Do niedzielnych gier przystąpiliśmy w trudnym położeniu – trzeba było wygrać oba spotkania. MKS Silesia Volley Mysłowice – UKS Jedynka Kluczbork 2-0 (19,18). Zagraliśmy ospale z najsłabszym zespołem w grupie. Na pewno w pamięci pozostanie seria zagrywek Amelii Stępnik od stanu 7-8 do 18-8, co jest dużym wyczynem. Doceniając wkład Amelii w wynik, Natalia Pruska, mimo wyboru na MVP, wspólnie z Amelią odebrała statuetkę.

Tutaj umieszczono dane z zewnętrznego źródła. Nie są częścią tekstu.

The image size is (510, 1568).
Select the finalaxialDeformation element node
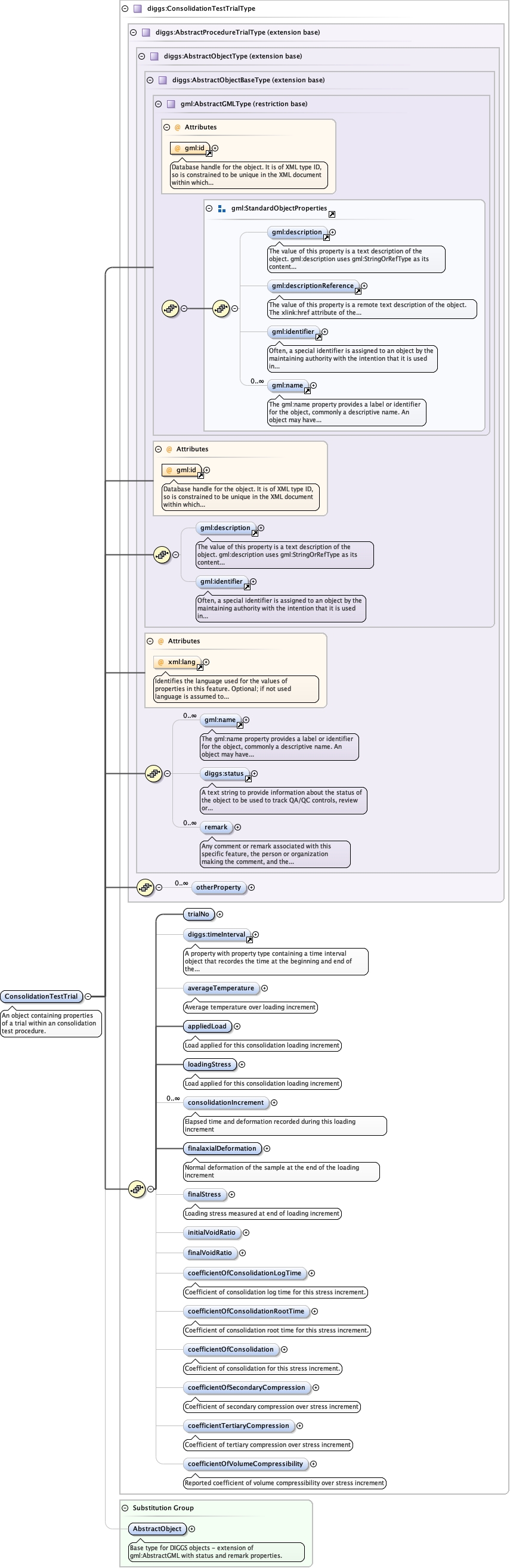222,1149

Na zakończenie czekał nas mecz z Mistrzyniami Polski Młodziczek, Volley Wrocław. Misja prawie niemożliwa, jednak to, co działo się na boisku, było niesamowite. To było najlepsze nasze spotkanie w sezonie. Pierwszy set graliśmy wręcz koncertowo. 5-3, 8-6, 14-10, 16-16, 17-17, 18-18, 19-19 i gdy wyszliśmy na prowadzenie 22-20 – Wrocław odrobił straty 22-23, 24-24, 25-25 i piłka setowa 26-25 dla nas – przegrywamy jednak 26-28. Set drugi 5-0, 11-4, 16-11, 19-17, 22-19, 23-20, wygrywamy 26-24. O awansie decydował tie-break. 1-1, 2-2, 4-4, 6-6, 8-8, chwila słabości i przegrywamy 9-14 – heroiczna pogoń, blok, atak 13-14 i niestety nie udało się obronić 5 piłki meczowej. Było znów tak blisko, a jednak zajmujemy 3. miejsce. Lubimy ten numer w tym roku, ale on niestety nie premiuje do dalszych gier.

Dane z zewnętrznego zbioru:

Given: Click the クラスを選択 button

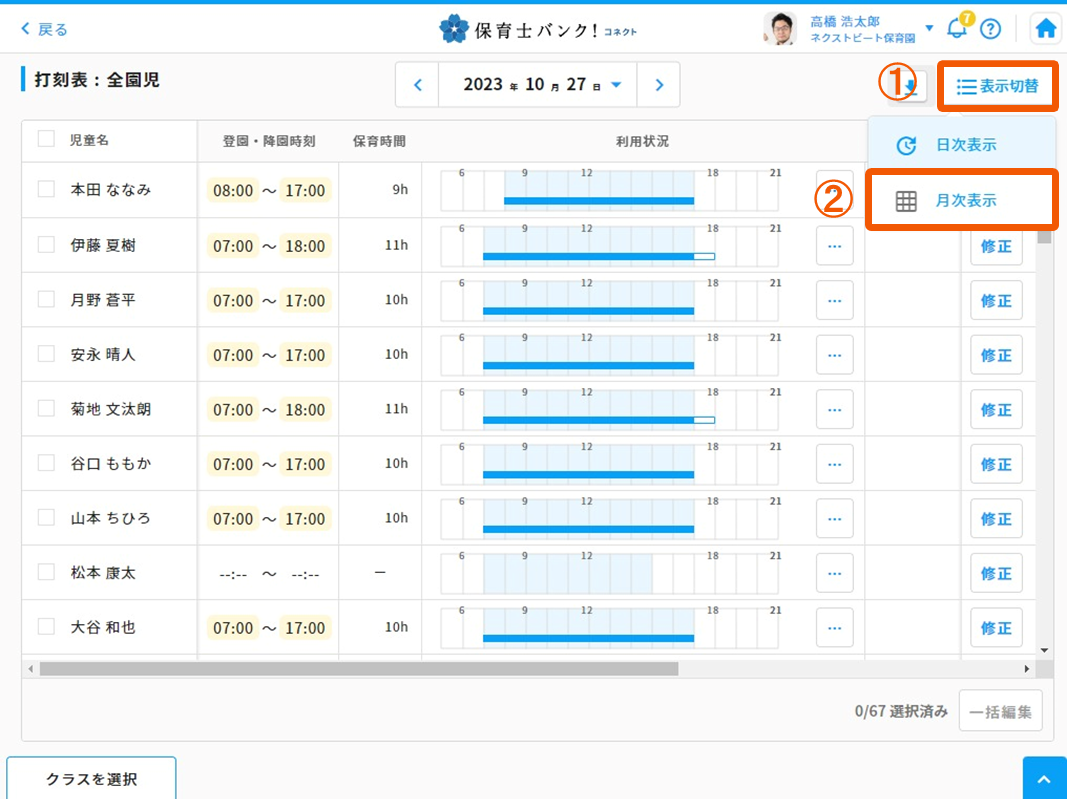Looking at the screenshot, I should (91, 779).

Dziewczyny, jestem z Was mega dumny! Kiedy rok temu na obozie sportowym powiedziałem, że moim celem jest medal, podśmiewałyście się – że to niemożliwe. Wszystko jest możliwe! Last Dance młodziczek odbył się we Wrocławiu. Ostatni raz młodziczki z Mysłowic na tym etapie grały w 2010 roku – też we Wrocławiu! A zawodniczki są mamami, trenerkami i WY napisałyście tę historię! Ciąg dalszy w kadetkach.

Dziękuję rodzicom za wsparcie, doping i godziny spędzone z nami na różnych halach. Szczególnie dla Ani i Damiana – byli chyba wszędzie, Sławka – to dzięki niemu oglądacie super foty z każdego zakątka młodziczkowego od Mysłowic przez USA do Wrocławia, żonie za wszystko oraz Maji Indze, Pativolley – pokazujecie, że jesteście TEAM zawsze i wszędzie.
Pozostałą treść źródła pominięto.